Convert the listing below into a numbered list, omitting any blank lines.

Working data:
* Begin *

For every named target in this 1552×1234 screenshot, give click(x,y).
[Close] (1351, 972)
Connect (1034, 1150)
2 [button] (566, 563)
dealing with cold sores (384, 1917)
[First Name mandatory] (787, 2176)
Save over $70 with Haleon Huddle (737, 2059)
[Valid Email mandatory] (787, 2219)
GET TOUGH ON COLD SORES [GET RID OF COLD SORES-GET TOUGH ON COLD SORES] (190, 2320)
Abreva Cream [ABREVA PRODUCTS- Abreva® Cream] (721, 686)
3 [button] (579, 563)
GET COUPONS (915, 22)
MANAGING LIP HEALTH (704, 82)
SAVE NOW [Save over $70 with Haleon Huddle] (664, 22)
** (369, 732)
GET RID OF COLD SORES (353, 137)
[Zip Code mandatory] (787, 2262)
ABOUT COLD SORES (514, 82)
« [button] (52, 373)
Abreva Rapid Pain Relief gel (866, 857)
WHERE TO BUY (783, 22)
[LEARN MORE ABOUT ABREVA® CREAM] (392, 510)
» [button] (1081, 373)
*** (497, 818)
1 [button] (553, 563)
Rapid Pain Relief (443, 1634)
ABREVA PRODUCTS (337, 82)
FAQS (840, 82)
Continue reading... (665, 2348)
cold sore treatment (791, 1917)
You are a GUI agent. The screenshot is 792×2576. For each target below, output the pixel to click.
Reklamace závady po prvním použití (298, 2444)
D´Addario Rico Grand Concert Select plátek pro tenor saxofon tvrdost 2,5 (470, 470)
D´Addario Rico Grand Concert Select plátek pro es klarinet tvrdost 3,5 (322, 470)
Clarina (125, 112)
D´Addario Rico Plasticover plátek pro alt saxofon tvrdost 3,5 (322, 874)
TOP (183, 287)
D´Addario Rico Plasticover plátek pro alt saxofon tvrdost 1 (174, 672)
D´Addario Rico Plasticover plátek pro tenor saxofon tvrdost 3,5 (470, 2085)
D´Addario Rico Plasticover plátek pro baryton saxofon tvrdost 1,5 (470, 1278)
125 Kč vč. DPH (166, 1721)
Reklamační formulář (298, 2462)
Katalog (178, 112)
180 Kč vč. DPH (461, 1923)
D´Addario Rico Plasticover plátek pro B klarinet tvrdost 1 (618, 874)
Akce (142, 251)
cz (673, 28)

* End *

The completed task:
1. For every named target in this 1552×1234 screenshot, give click(x,y).
2. [Close] (1351, 972)
3. Connect (1034, 1150)
4. 2 [button] (566, 563)
5. dealing with cold sores (384, 1917)
6. [First Name mandatory] (787, 2176)
7. Save over $70 with Haleon Huddle (737, 2059)
8. [Valid Email mandatory] (787, 2219)
9. GET TOUGH ON COLD SORES [GET RID OF COLD SORES-GET TOUGH ON COLD SORES] (190, 2320)
10. Abreva Cream [ABREVA PRODUCTS- Abreva® Cream] (721, 686)
11. 3 [button] (579, 563)
12. GET COUPONS (915, 22)
13. MANAGING LIP HEALTH (704, 82)
14. SAVE NOW [Save over $70 with Haleon Huddle] (664, 22)
15. ** (369, 732)
16. GET RID OF COLD SORES (353, 137)
17. [Zip Code mandatory] (787, 2262)
18. ABOUT COLD SORES (514, 82)
19. « [button] (52, 373)
20. Abreva Rapid Pain Relief gel (866, 857)
21. WHERE TO BUY (783, 22)
22. [LEARN MORE ABOUT ABREVA® CREAM] (392, 510)
23. » [button] (1081, 373)
24. *** (497, 818)
25. 1 [button] (553, 563)
26. Rapid Pain Relief (443, 1634)
27. ABREVA PRODUCTS (337, 82)
28. FAQS (840, 82)
29. Continue reading... (665, 2348)
30. cold sore treatment (791, 1917)
31. You are a GUI agent. The screenshot is 792×2576. For each target below, output the pixel to click.
32. Reklamace závady po prvním použití (298, 2444)
33. D´Addario Rico Grand Concert Select plátek pro tenor saxofon tvrdost 2,5 (470, 470)
34. D´Addario Rico Grand Concert Select plátek pro es klarinet tvrdost 3,5 (322, 470)
35. Clarina (125, 112)
36. D´Addario Rico Plasticover plátek pro alt saxofon tvrdost 3,5 (322, 874)
37. TOP (183, 287)
38. D´Addario Rico Plasticover plátek pro alt saxofon tvrdost 1 (174, 672)
39. D´Addario Rico Plasticover plátek pro tenor saxofon tvrdost 3,5 (470, 2085)
40. D´Addario Rico Plasticover plátek pro baryton saxofon tvrdost 1,5 (470, 1278)
41. 125 Kč vč. DPH (166, 1721)
42. Reklamační formulář (298, 2462)
43. Katalog (178, 112)
44. 180 Kč vč. DPH (461, 1923)
45. D´Addario Rico Plasticover plátek pro B klarinet tvrdost 1 (618, 874)
46. Akce (142, 251)
47. cz (673, 28)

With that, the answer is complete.